Когда в Реальности каноник Стритер защищает антропоморфизм как нечто отличное от механоморфизма и витализма (который он называет антропоморфизмом из вторых рук), он игнорирует наш непосредственный опыт того, каково это – быть машиной и животным. Но его основная мысль – о том, что мы должны знать правильное применение всех этих инструментов и перестать делать вид, что они нам не нужны. И это как раз и есть то, о чем я здесь говорю.

«Я заявляю вам, – говорит Беме, – что вечное Создание, а также мир, подобны человеку. Вечность не порождает ничего, что не было бы подобно ей самой; каким вы находите человека, такова и вечность. Посмотрите на человека, с его телом и духом, добром и злом, радостью и горем, светом и тьмой, силой и слабостью, жизнью и смертью: в человеке есть все, и небеса, и земля, и звезды, и элементы, а также тройственный Бог» (Исповедь).

Таким образом, мы имеем не одну разновидность того, что называют антропоморфизмом, а по крайней мере четыре – механоморфизм человека-машины, биоморфизм человека-животного, антропоморфизм человека-Ното sapiens и социоморфизм человека – члена общества. Это четыре инструмента познания, каждый из которых незаменим в его должной сфере (механоморфизм – в физической науке, биоморфизм – в науке о жизни, антропоморфизм – в изучении человеческой природы, и социоморфизм – в изучении того, что выходит за рамки отдельного человека), и каждый из которых расширяет сферу своей полезности, чтобы включить все остальные. Хорошо оснащенный человек знает, как справляться с ними всеми: на самом деле вместе они складываются в единый инструмент.

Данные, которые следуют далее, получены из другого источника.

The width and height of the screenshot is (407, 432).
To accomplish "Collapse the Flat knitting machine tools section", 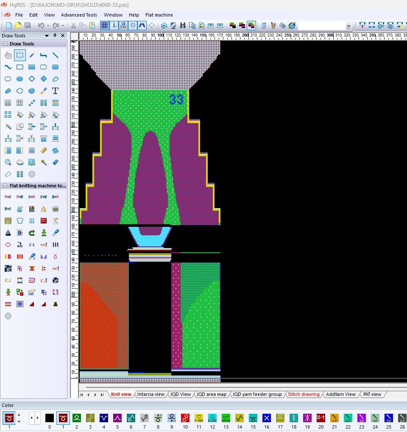I will click(x=5, y=186).
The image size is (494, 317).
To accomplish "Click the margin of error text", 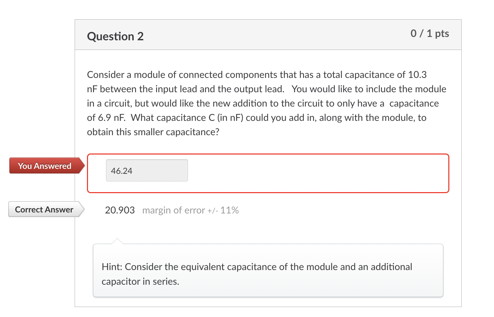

Мисс Дороти Эммет выдвигает в Природе метафизического мышления следующий тезис: что «метафизика – аналогический способ мышления. То есть, она берет концепции, взятые из какого-то рода опыта или каких-либо отношений внутри опыта, и расширяет их… чтобы заявить что-либо о природе „реальности“…». Максвелл указывал на тот факт, что достоверность концепции числа держится на аналогии, и математическая обработка природы является аналогичным процессом. А Мах говорит, что экономия мысли в науке требует постоянного применения аналогии, которая делает возможным одинаковое понимание непохожих фактов. См. Гаральд Геффдинг, Современные философы, с. 118 и далее.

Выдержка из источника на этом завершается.